-- DATASET follows --

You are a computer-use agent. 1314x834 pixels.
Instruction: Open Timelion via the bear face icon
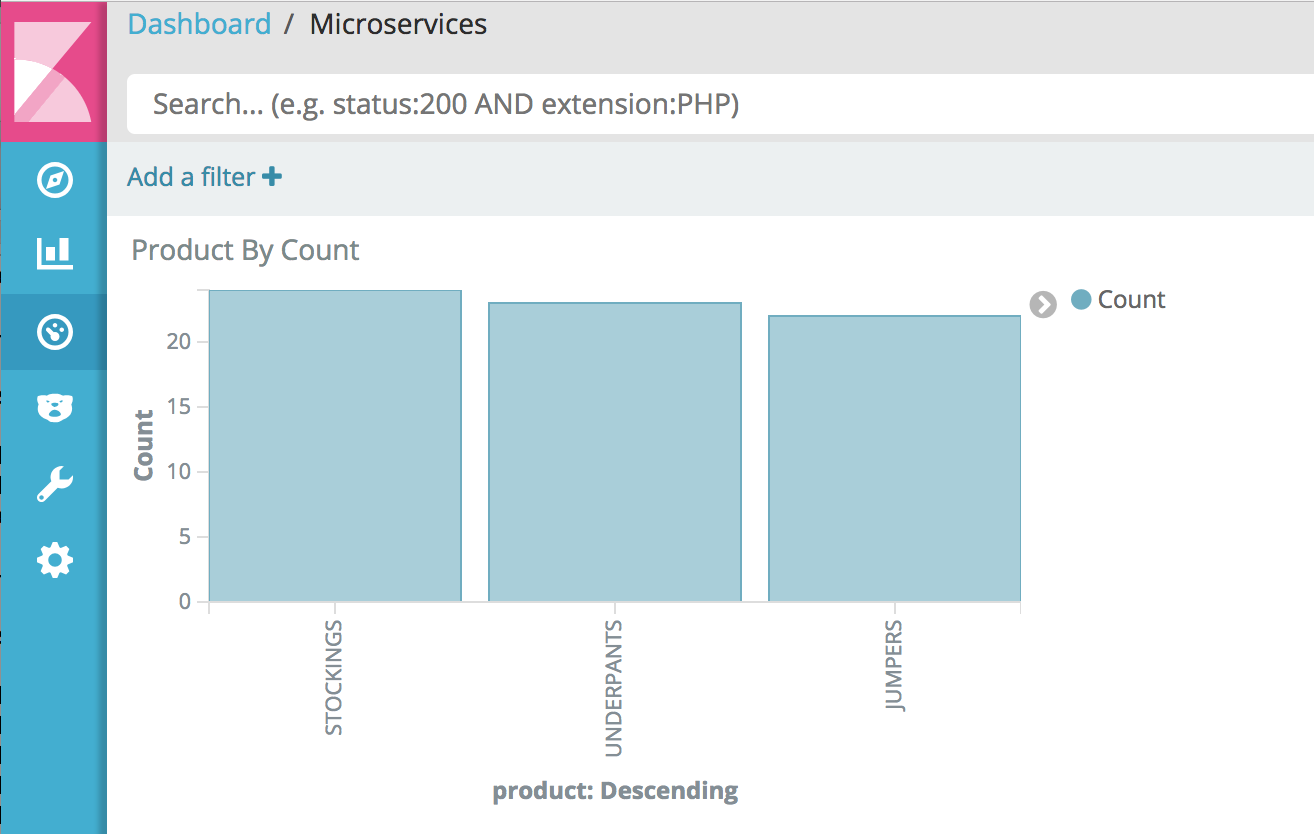(54, 407)
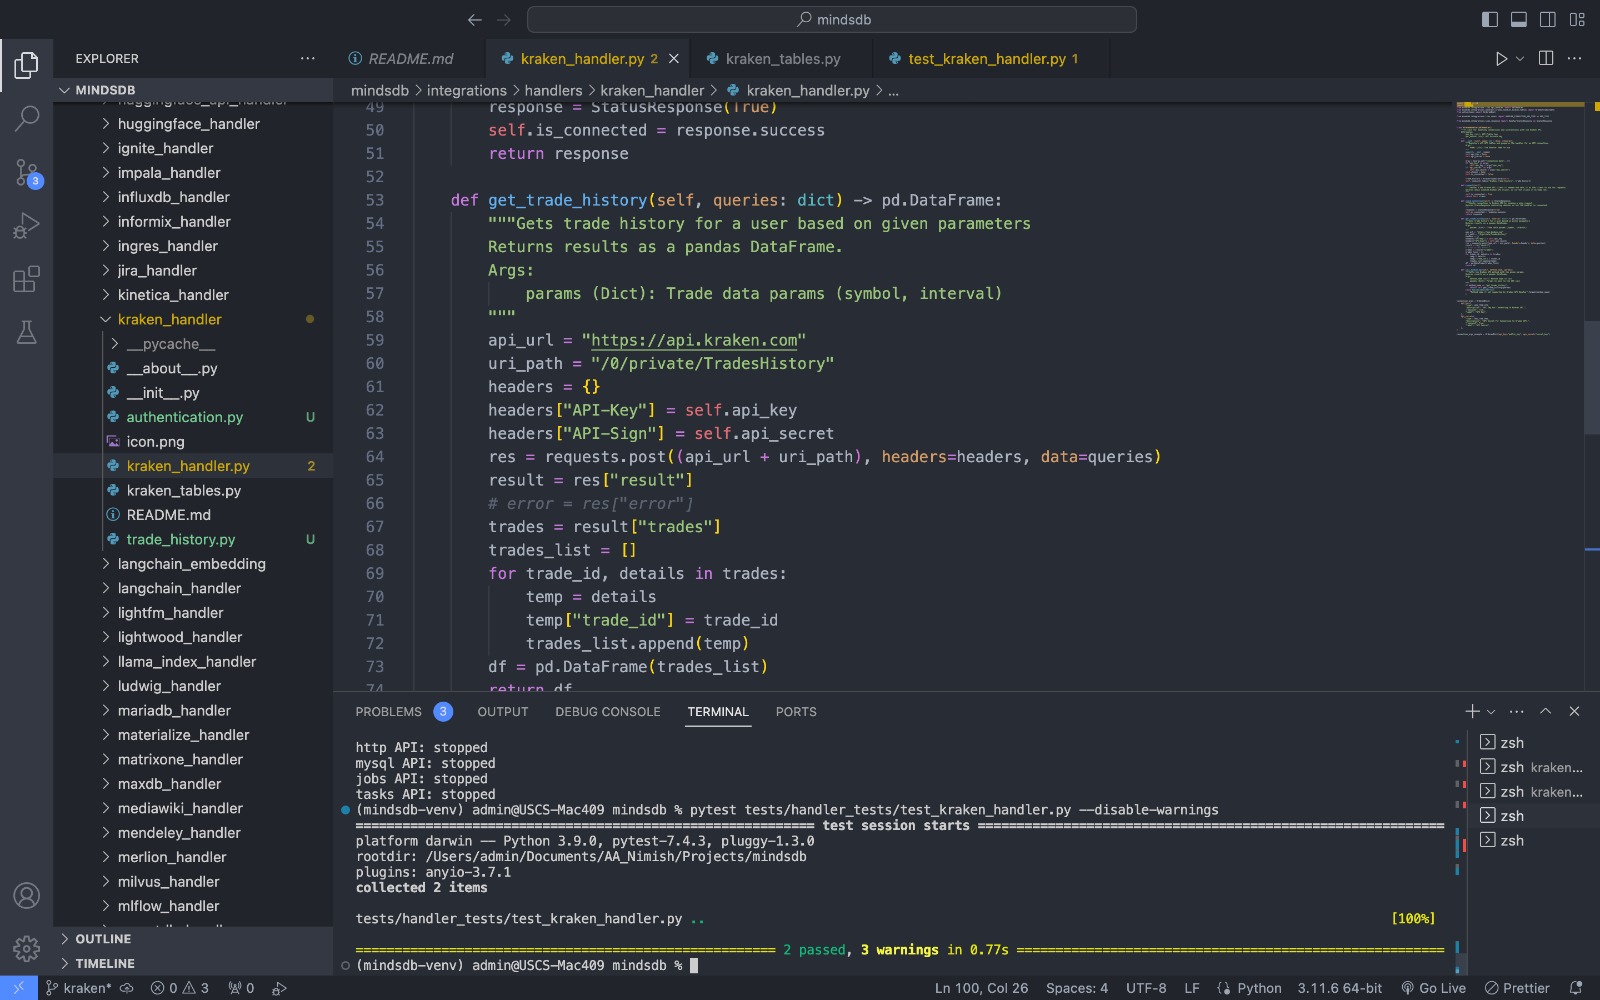1600x1000 pixels.
Task: Open Source Control view with 3 changes
Action: [x=27, y=173]
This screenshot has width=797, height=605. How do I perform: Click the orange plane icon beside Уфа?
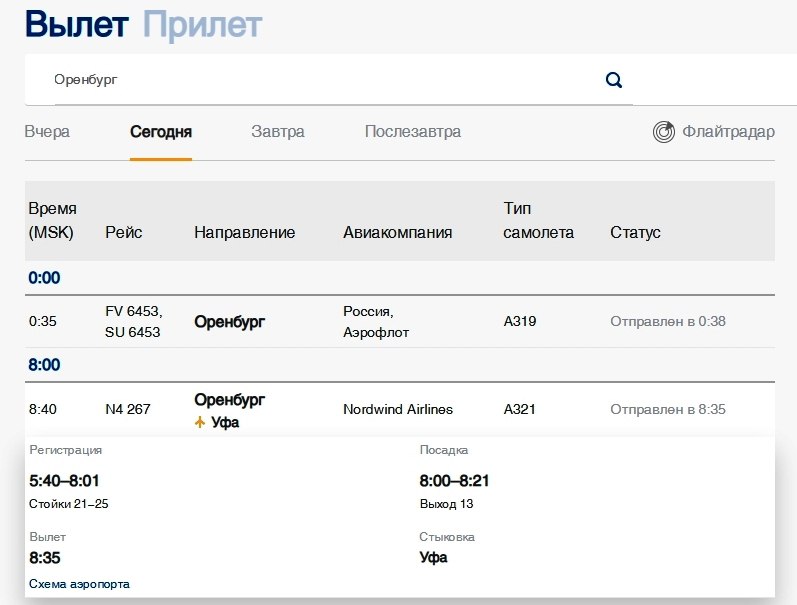coord(200,421)
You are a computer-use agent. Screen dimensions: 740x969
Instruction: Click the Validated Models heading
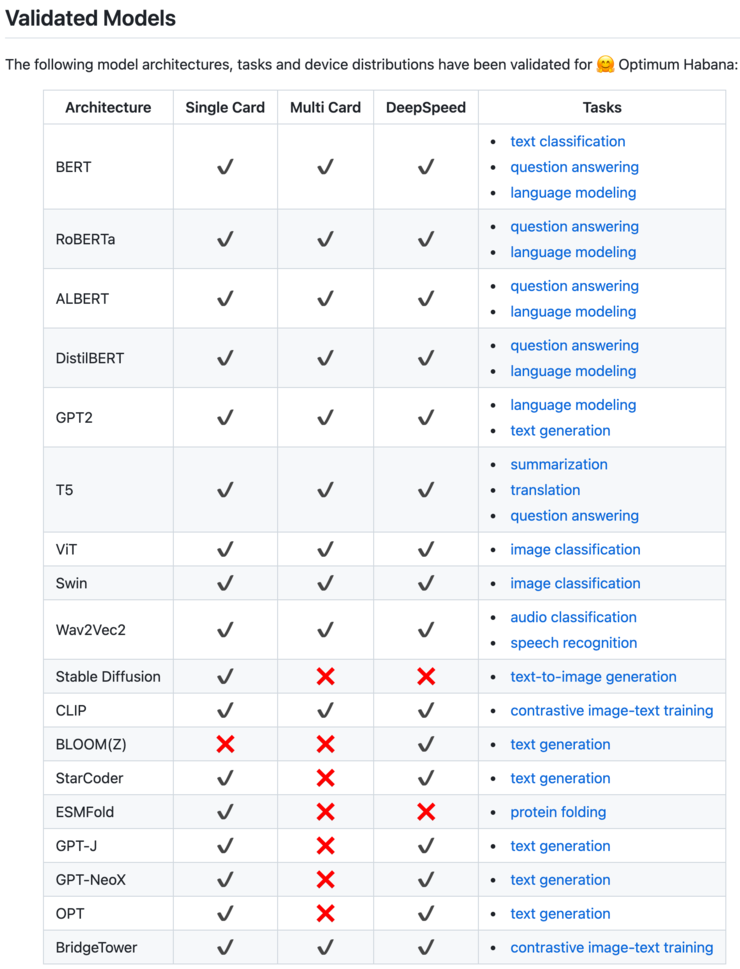click(x=91, y=18)
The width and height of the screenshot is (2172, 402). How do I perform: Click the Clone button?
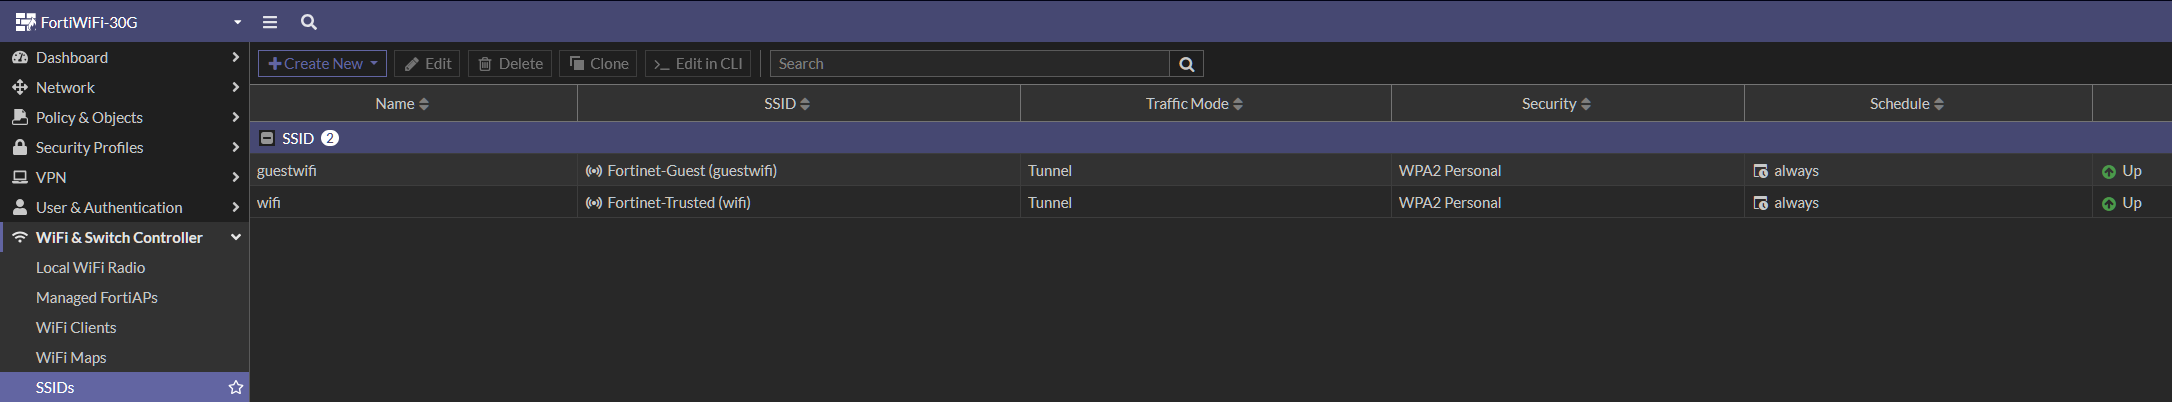pyautogui.click(x=598, y=64)
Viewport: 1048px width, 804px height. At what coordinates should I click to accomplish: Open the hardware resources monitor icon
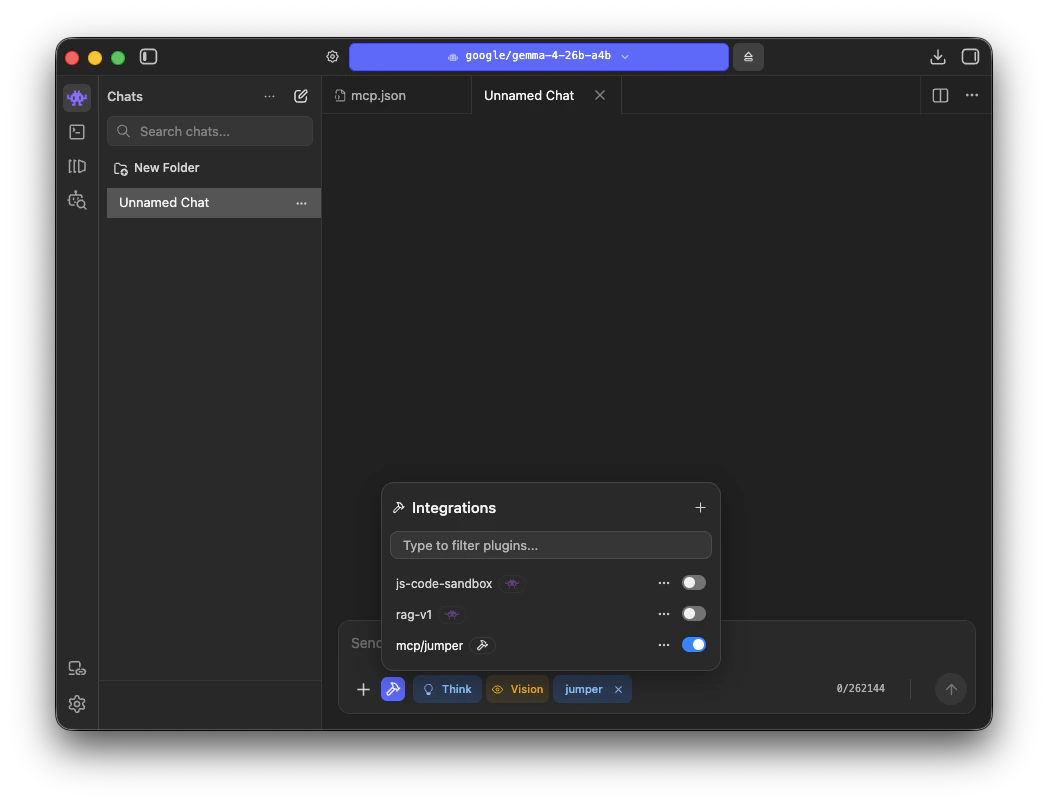(x=77, y=667)
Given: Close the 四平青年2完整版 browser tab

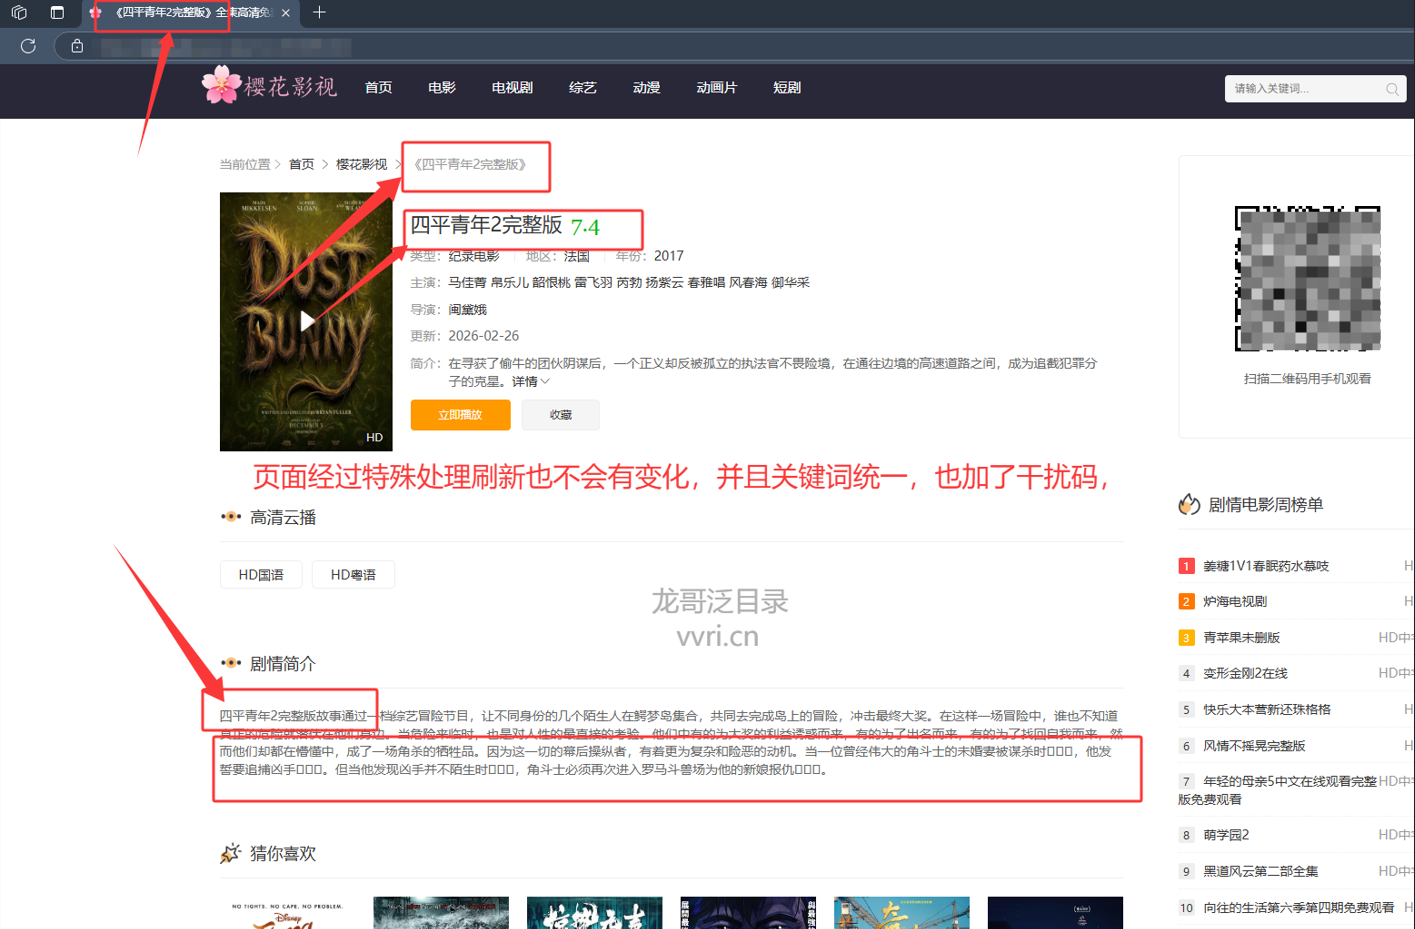Looking at the screenshot, I should point(286,13).
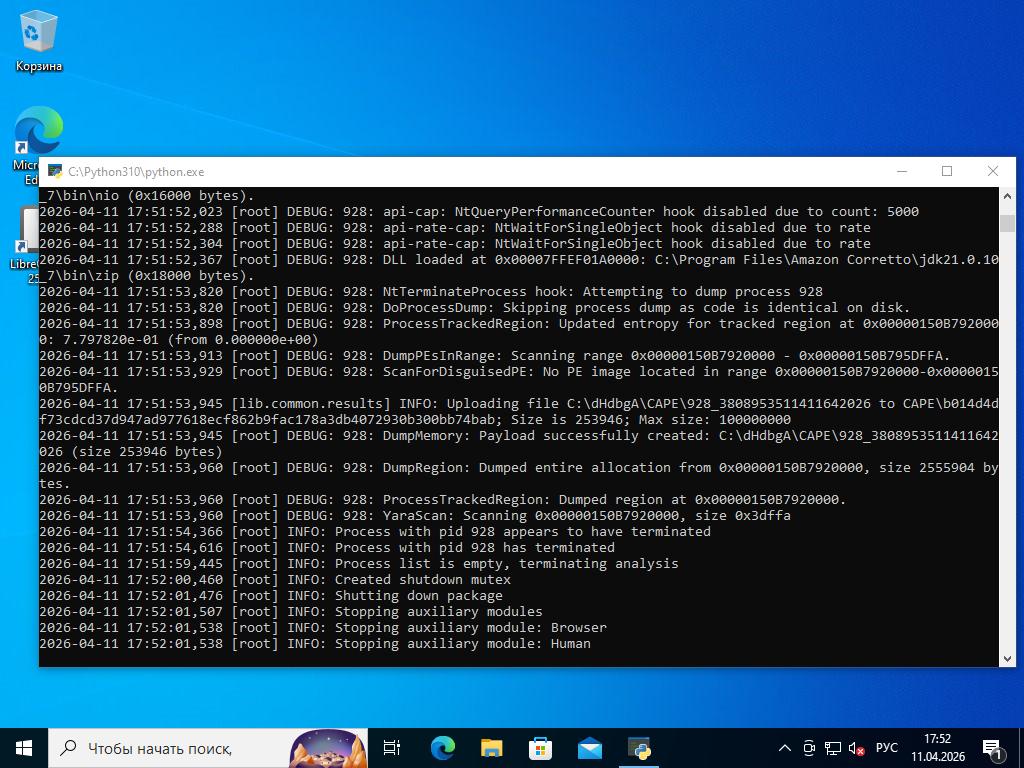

-- DATASET concluded --

=== WORK TO BE COMPLETED ===
In the listing, find the line with "Viewport: 1048px width, 804px" and retype exactly from there through the last line, both included, leaving the pictures out.

=== WRITTEN SOLUTION ===
Viewport: 1048px width, 804px height. At what coordinates should I click to accomplish: Open the hardware resources monitor icon
(x=77, y=667)
Given: Close the 四平青年2完整版 browser tab

Looking at the screenshot, I should point(286,13).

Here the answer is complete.